Items from a dataset:
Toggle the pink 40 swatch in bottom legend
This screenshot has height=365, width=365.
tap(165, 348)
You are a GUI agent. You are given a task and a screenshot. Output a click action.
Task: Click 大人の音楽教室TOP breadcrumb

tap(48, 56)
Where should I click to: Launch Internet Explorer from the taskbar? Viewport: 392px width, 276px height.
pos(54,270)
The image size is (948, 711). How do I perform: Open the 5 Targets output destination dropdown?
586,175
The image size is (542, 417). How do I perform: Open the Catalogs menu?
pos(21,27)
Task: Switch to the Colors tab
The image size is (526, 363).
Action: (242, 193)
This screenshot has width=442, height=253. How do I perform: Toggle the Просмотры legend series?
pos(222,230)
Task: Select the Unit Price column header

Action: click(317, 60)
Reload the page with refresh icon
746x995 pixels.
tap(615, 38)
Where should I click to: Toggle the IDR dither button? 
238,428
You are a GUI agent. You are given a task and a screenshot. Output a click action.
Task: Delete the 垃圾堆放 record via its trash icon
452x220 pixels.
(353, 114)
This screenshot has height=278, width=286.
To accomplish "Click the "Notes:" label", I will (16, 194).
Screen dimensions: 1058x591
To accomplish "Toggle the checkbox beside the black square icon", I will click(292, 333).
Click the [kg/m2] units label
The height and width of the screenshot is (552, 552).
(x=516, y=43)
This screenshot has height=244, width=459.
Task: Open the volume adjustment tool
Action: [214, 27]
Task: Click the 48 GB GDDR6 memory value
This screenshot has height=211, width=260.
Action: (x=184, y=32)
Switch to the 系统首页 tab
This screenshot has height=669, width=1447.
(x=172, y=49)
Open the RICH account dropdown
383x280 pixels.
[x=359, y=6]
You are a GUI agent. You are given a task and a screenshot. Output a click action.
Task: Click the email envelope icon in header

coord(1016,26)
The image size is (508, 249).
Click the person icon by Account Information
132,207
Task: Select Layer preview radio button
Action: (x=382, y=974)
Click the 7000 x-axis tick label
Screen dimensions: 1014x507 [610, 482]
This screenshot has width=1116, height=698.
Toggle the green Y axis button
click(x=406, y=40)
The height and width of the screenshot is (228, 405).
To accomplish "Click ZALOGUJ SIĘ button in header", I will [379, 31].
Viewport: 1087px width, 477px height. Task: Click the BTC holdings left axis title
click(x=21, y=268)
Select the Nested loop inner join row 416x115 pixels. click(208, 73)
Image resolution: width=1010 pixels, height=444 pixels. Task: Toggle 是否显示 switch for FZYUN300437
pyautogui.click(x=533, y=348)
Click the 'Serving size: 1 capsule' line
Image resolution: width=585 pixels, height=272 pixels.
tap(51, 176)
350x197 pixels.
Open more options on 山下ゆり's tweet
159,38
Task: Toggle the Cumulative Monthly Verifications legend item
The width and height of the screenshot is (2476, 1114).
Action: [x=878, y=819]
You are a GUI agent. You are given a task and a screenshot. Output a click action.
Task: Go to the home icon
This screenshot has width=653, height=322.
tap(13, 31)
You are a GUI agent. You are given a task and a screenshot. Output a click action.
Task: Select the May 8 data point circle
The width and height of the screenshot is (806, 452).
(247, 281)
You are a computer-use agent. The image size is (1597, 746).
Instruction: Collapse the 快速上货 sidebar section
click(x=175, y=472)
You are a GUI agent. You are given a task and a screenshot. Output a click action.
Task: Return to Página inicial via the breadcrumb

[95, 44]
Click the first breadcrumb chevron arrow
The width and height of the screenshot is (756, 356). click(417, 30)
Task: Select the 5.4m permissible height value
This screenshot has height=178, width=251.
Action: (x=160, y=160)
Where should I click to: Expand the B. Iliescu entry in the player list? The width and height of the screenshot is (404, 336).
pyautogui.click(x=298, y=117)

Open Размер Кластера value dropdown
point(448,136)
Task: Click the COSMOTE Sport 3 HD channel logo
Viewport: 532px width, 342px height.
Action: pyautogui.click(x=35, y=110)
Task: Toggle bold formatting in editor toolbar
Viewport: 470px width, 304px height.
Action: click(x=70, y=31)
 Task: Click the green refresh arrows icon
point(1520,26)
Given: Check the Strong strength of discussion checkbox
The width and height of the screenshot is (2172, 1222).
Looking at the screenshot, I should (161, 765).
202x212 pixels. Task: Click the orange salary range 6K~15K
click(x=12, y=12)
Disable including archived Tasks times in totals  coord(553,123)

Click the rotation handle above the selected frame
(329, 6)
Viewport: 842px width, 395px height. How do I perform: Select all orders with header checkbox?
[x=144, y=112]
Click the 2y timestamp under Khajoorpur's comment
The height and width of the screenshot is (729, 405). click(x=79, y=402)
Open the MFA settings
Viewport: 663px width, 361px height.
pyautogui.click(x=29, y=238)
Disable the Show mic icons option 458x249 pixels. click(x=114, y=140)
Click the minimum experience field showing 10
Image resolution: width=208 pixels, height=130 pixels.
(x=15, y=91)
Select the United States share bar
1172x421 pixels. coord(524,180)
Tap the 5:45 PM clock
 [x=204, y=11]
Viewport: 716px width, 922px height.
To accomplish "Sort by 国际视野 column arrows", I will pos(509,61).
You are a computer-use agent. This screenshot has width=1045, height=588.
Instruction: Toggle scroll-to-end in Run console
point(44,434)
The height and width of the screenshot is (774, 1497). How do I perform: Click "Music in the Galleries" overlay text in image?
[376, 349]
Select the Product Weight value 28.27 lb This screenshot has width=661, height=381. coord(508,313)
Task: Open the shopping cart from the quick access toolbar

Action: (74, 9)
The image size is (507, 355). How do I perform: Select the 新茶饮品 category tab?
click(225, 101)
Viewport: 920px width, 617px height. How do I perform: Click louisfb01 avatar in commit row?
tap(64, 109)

- _Task objective_
Which lines in the records above contain the word "Disable"? Copy each one.

- _Written reply_
Disable including archived Tasks times in totals  coord(553,123)
Disable the Show mic icons option 458x249 pixels. click(x=114, y=140)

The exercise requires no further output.